What is needed:
This exercise requires an exact output of the listing, images omitted.

Excerpted records:
***

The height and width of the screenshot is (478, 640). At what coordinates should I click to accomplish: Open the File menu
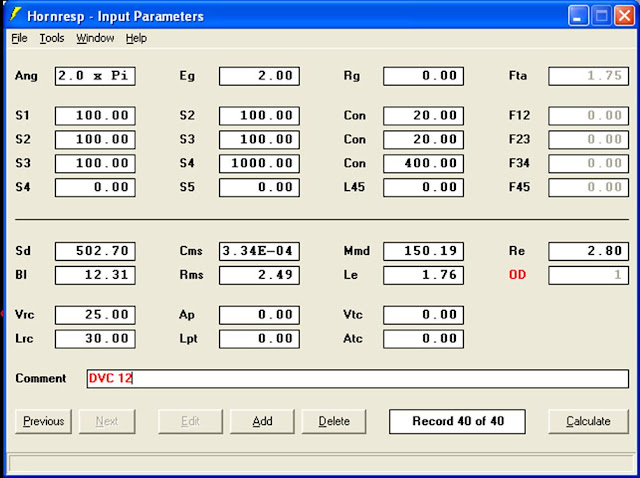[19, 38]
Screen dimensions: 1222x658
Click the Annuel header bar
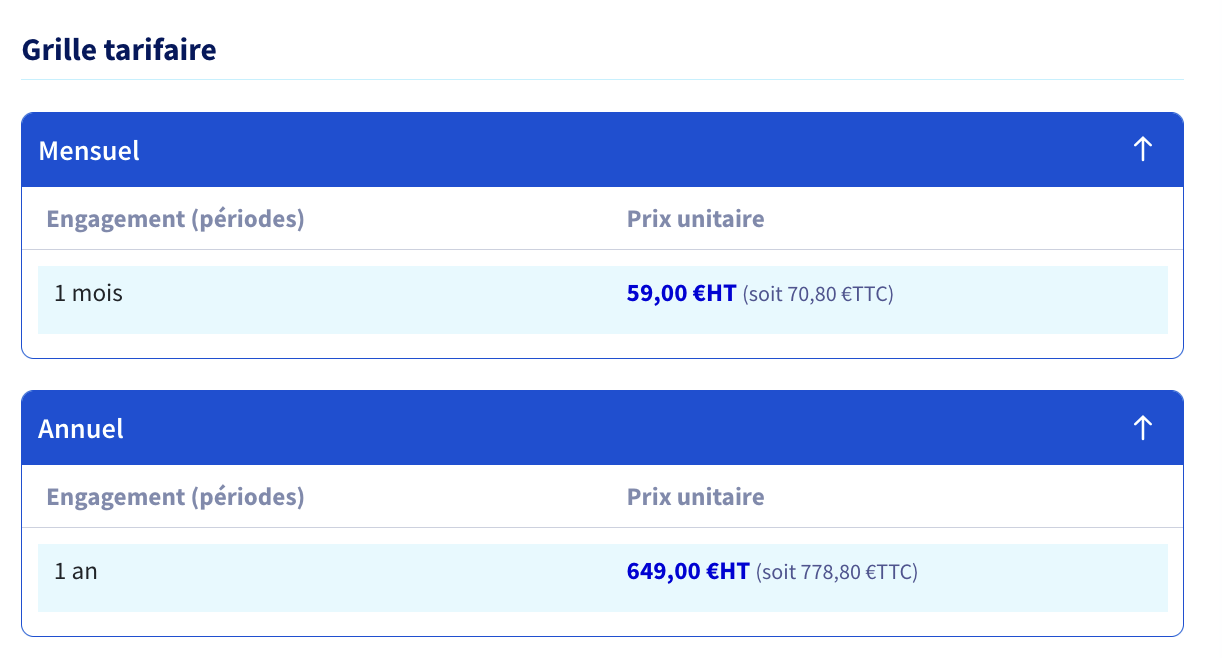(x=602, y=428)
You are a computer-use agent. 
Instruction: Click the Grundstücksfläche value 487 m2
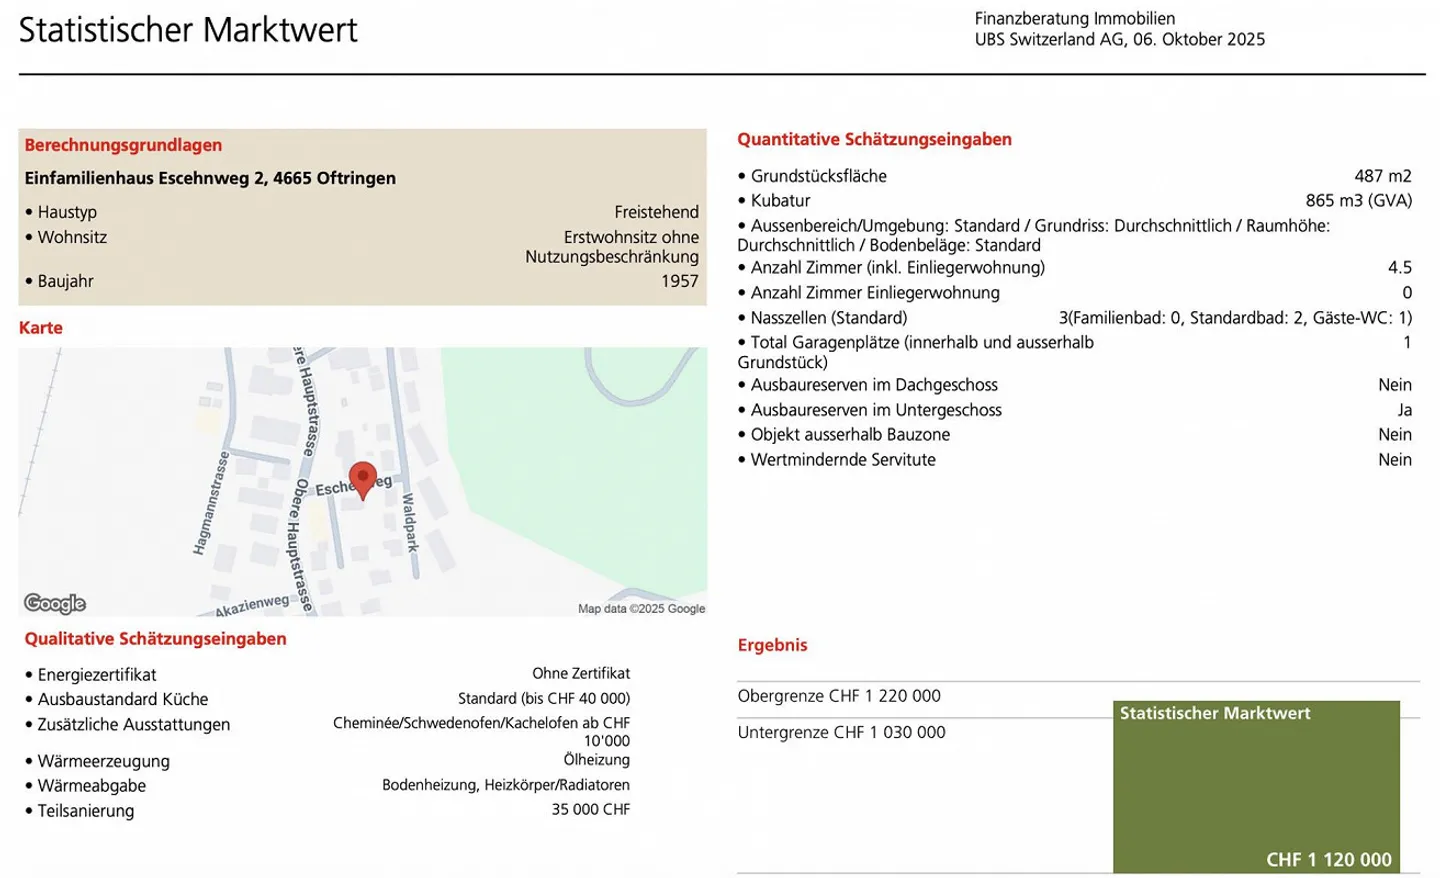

***

Response box:
The height and width of the screenshot is (478, 640). At what coordinates should I click to accomplish: Open the File menu
[19, 38]
Screen dimensions: 1222x658
Click the Annuel header bar
(x=602, y=428)
You are a computer-use agent. 
Instruction: Click the Grundstücksfläche value 487 m2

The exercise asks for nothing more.